# Sandhill crane



## turkeytamer41 (Mar 13, 2006)

This sandhill crane was walking a little funny had chunk of ice stuck to it


----------



## Firefighter (Feb 14, 2007)

You should see how fast a group of them can decimate a lawn, or even worse yet a young corn field.


----------



## Firefighter (Feb 14, 2007)

They're not scared of much. This one tried to eat my phone as I took the picture.


----------



## bobberbill (Apr 5, 2011)

I want to eat one.


----------



## cedarlkDJ (Sep 2, 2002)

Firefighter said:


> You should see how fast a group of them can decimate a lawn


Yea. I call them "yard aerators." 







































bobberbill said:


> I want to eat one.


A lot of States have hunting seasons for them and are often referred to as the “rib-eye of the sky.”


----------



## jimbo (Dec 29, 2007)

I saw saw some big flocks of Sandhills flying overhead today. 1 flock must have had 50 birds in it.
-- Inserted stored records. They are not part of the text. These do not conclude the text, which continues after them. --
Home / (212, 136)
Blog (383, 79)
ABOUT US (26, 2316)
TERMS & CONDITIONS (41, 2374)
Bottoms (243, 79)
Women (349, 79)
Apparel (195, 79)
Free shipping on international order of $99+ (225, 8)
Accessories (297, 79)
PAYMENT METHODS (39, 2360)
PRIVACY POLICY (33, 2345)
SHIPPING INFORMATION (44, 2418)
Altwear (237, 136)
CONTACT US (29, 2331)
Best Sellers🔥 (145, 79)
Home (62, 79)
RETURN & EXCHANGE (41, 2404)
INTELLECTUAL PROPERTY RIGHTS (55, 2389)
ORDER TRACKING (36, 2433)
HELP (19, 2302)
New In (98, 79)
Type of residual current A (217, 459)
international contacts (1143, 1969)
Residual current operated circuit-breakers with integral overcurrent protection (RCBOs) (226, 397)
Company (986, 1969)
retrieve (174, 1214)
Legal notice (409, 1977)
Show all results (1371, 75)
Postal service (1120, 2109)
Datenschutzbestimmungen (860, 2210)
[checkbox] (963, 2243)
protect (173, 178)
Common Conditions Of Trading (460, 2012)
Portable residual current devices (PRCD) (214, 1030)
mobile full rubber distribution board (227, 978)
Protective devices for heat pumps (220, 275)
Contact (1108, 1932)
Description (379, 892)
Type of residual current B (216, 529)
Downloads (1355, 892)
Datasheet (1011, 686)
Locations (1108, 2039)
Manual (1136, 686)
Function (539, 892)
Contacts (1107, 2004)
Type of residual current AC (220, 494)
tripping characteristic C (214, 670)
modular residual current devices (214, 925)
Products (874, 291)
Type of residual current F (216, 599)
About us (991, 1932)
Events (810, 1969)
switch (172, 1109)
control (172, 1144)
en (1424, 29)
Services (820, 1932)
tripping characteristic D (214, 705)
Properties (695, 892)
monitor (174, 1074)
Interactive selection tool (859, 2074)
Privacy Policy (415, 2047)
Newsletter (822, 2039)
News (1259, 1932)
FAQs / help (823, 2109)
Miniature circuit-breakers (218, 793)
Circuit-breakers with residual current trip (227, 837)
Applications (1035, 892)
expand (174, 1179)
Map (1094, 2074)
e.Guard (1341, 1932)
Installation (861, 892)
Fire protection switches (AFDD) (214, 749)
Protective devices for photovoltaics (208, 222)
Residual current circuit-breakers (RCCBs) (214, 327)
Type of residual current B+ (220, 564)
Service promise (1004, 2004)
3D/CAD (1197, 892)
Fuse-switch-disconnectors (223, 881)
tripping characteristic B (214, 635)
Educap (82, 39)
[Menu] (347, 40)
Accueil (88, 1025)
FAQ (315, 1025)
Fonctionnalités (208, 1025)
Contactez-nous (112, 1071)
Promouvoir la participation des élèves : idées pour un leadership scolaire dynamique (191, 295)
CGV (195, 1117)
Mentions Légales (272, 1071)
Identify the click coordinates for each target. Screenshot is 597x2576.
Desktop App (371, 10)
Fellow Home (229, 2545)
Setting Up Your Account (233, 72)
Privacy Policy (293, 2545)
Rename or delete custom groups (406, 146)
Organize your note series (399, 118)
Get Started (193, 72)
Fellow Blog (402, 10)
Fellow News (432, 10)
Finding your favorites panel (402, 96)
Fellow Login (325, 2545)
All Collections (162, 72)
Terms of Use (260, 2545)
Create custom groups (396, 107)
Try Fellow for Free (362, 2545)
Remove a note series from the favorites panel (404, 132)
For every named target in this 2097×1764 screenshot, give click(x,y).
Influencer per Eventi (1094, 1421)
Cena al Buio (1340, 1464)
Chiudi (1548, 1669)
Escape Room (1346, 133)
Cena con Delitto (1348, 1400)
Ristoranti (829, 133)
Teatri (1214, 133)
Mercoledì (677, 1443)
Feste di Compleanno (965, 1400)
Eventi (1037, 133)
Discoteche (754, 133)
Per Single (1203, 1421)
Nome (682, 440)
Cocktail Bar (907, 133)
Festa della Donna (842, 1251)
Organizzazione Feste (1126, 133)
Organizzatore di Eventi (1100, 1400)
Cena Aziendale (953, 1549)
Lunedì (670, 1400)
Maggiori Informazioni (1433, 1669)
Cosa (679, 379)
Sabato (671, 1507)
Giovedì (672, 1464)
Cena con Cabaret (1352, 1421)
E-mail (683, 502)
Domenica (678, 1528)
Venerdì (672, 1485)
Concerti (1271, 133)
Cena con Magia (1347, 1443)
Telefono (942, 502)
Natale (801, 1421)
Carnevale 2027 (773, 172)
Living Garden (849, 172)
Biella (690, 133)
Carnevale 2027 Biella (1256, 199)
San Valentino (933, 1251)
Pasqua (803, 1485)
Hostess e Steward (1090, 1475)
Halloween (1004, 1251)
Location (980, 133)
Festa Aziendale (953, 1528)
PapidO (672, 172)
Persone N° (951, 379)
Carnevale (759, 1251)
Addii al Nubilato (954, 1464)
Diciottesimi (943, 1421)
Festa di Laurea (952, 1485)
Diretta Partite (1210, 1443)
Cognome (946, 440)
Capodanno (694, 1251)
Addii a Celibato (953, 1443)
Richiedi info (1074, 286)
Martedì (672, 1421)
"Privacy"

Another ,about 30.
I thought they traveled in smaller groups


----------



## cedarlkDJ (Sep 2, 2002)

Were they Sandhill Cranes or Blue Herons?


----------



## plugger (Aug 8, 2001)

Probably sand hills waiting for me to plant corn!


----------



## cedarlkDJ (Sep 2, 2002)

plugger said:


> Probably sand hills waiting for me to plant corn!


Yea! Blue Herons are fish, frog, etc. eaters......


----------



## Scout 2 (Dec 31, 2004)

I went out to get my tractor out this afternoon. I came around the pole barn and I was met by 2 not to happy sandhill cranes. Never been that close to them before. When they saw I wasn't going to give they flew off a short ways squaking up a storm. There were maybe 8 or more out in the clearcut . Never had them that close to the house before but they are always back by the beaver pond where I think they nest


----------



## jimbo (Dec 29, 2007)

cedarlkDJ said:


> Were they Sandhill Cranes or Blue Herons?


sandhills, I heard them as I was working in the yard. one group circled awhile in a cluster (didn't see it leave or land).
the others flew together in several smaller V formations


----------